Air sisa pel lantai tersebut yang entah siapa menyiram
mengenai Nurmayani. Setelah itu Nurmayani meminta Tiara dan Virgin menemuinya
di ruangan Bimbingan Konseling.
Setelah berada di ruangan Bimbingan Konseling,
Nurmayani menghukum keduanya.
Melalui akun media sosial, Minggu (14/5/2016), Tiara
menceritakan pembelaan diri soal peristiwa yang ia alami pada Jumat itu.

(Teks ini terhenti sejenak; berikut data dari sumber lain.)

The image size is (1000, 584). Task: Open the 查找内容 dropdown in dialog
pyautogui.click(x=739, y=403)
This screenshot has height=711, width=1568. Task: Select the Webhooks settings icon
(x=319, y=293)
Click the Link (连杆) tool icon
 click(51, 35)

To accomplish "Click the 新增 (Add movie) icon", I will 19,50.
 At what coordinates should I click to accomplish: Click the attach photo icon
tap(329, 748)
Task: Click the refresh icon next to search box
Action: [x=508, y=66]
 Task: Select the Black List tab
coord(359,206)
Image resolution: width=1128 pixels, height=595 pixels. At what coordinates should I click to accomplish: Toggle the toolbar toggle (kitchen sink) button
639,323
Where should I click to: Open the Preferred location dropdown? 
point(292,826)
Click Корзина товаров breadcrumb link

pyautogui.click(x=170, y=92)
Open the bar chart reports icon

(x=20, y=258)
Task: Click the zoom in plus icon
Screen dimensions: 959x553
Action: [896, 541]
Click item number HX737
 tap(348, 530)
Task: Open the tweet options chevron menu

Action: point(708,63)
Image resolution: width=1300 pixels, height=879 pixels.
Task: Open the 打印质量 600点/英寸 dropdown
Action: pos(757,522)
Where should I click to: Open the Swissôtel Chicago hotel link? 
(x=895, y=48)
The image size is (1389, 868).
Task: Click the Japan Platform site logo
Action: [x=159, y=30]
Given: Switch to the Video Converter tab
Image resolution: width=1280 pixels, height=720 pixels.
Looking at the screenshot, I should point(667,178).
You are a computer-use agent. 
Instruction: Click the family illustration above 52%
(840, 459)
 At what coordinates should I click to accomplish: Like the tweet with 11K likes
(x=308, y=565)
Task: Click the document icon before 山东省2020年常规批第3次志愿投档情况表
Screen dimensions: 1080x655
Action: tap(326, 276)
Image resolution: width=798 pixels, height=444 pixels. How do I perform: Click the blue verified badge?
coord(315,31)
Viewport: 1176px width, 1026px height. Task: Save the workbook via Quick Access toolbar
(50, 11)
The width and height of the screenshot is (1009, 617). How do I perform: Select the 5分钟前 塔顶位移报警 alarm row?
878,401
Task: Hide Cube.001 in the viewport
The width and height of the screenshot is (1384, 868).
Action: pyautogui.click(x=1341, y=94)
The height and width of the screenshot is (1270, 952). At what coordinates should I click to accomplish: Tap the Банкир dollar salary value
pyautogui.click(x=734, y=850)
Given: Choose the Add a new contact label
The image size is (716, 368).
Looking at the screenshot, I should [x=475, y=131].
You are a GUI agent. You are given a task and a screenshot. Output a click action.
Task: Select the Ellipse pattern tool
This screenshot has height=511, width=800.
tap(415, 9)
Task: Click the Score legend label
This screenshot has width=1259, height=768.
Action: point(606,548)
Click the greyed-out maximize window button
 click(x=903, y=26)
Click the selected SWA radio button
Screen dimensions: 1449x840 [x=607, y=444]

"Dia mencubit paha kanan dan paha kiriku sampai
lebam," cerita Tiara yang saat itu terus menghindar karena kesakitan kena
cubit. Tiara menangis tapi tiba-tiba Nurmayani melayangkan tinju kirinya ke
dada lalu ke pipi kiri Tiara.
"Kalau tidak mau berhenti menangis, mukaku akan
ditinjunya lagi," kenang Tiara sambil menambahkan bahwa Nurmayani menyebutnya
sebagai anak setan.
Setelah penghukuman yang menyakitkan itu, Tiara pulang
ke rumah dan memperlihatkan luka lebam di tubuhnya kepada ayahnya, Ipda Irwan
Efendi.
Berdasarkan potongan berita di atas dapat dikatakan kasus
tersebut bermula saat seorang guru hendak solat duha dan tersiram air oleh dua
orang muridnya. Akhirnya kedua murid tersebut dibawa ke ruang BK (bimbingan
konseling). Di ruangan tersebut kedua siswi SMPN 1 Bantaeng mengalami kasus
kekerasan, yaitu pencubitan dan pemukulan.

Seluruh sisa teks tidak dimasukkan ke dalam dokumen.